#### [The request]
Reproduce the entries that follow word for word, keeping every line unchanged.

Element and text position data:
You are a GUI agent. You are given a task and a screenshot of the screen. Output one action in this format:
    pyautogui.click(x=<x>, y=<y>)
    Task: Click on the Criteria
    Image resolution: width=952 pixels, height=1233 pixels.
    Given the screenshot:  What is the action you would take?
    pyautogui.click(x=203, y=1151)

#### [Task solution]
You are a GUI agent. You are given a task and a screenshot of the screen. Output one action in this format:
    pyautogui.click(x=<x>, y=<y>)
    Task: Click on the Criteria
    Image resolution: width=952 pixels, height=1233 pixels.
    Given the screenshot:  What is the action you would take?
    pyautogui.click(x=203, y=1151)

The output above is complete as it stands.